Before (850 tokens):
You are an expert programmer with 10 years of experience in building distributed systems, microservices, and cloud-native applications... [200 more tokens of role context] Example 1: Authentication Bug Fix... [detailed narrative example]
After (285 tokens - 66% less):
@HIERATIC v1.0
@ROLE[inline] "Expert engineer: 10y distributed systems, microservices, cloud-native"
@EXAMPLES[inline]
1. Auth bug: session bypass → HMAC signing → 94% bot reduction
2. DB perf: 2.3s queries → pooling+cache → 0.1s, 10x capacity
@TASK Analyze code and provide recommendations
@FOCUS: performance, security, maintainability
@STYLE: concise, actionable
You pipe this compressed text directly to the LLM. No decoding step needed. The model just gets it.
What's in v0.2.0?
This isn't just a regex script. The v0.2.0 release includes a complete compression engine built in Rust:
1. Compression Levels
- Light (30-50%): Safe for almost anything. Removes obvious fluff.

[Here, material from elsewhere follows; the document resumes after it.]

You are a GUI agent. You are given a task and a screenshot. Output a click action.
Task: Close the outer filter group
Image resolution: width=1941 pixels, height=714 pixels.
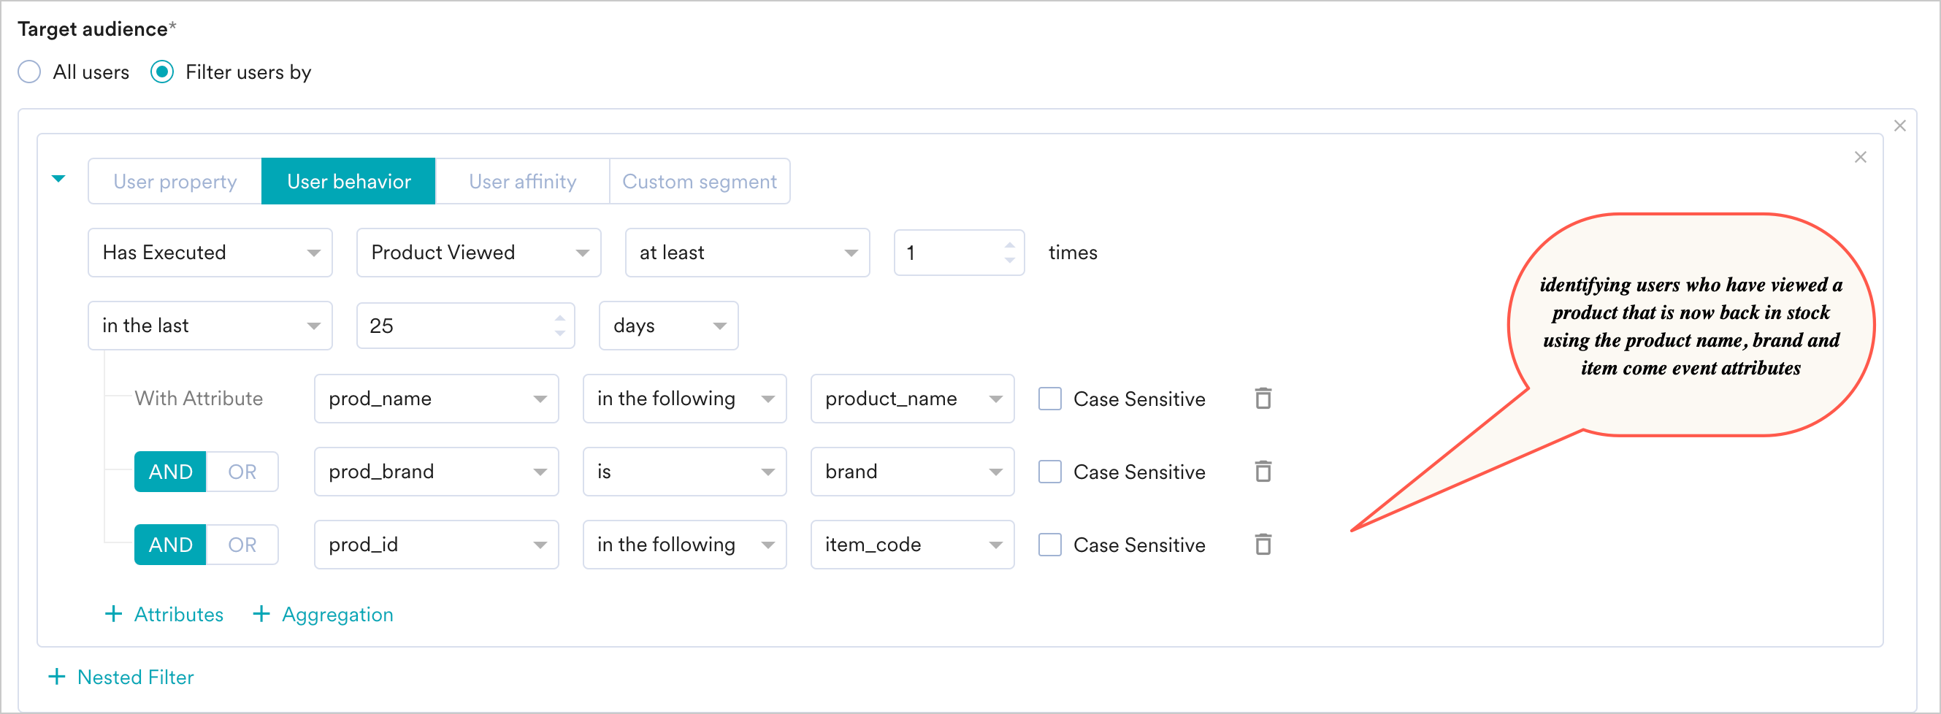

- Medium (50-70%): The default. Rewrites verbose sections into Hieratic shorthand.
- Aggressive (70-90%): For when you really need space. Verify with quality metrics first.
2. Quality Metrics
How do you know if the compression broke your prompt? Tokuin can score it:
tokuin compress prompt.txt --quality
It checks:
- Semantic Similarity: Do the embeddings match?
- Critical Instructions: Are the key verbs and constraints still there?
- Structural Integrity: Did we break your JSON schema?
3. LLM-as-a-Judge
For the ultimate test, you can run an automated evaluation where a judge model (like Claude 3 Opus) compares the outputs of your original vs. compressed prompt.
tokuin compress prompt.txt --quality --llm-judge
4. Incremental Compression
For chat apps, you don't want to re-compress the whole history every turn. Tokuin supports incremental compression, processing only the new tokens and keeping a rolling state.
Does it actually work?
Yes, but with caveats.
It works exceptionally well for:
- Long system prompts with repetitive role definitions
- Prompts with many few-shot examples
- Technical specs with clear sections
It doesn't help much for:
- Very short prompts (< 50 tokens)
- Already dense text (code, mathematical formulas)
- Prompts where exact wording is legally critical
In my testing, I'm seeing 60-70% reduction on typical RAG prompts with minimal loss in output quality.
Try it out
The best way to see if it works for you is to try it on your own prompts.
# Install
curl -fsSL https://raw.githubusercontent.com/nooscraft/tokuin/main/install.sh | bash
# Compress
tokuin compress your-prompt.txt --quality
# See the result
cat your-prompt.txt.hieratic
If you do try it, I'd love to hear your compression ratios. Drop a note in the GitHub Discussion.
This started as a "what if" blog post. Now it's a tool you can run. That's the best kind of engineering.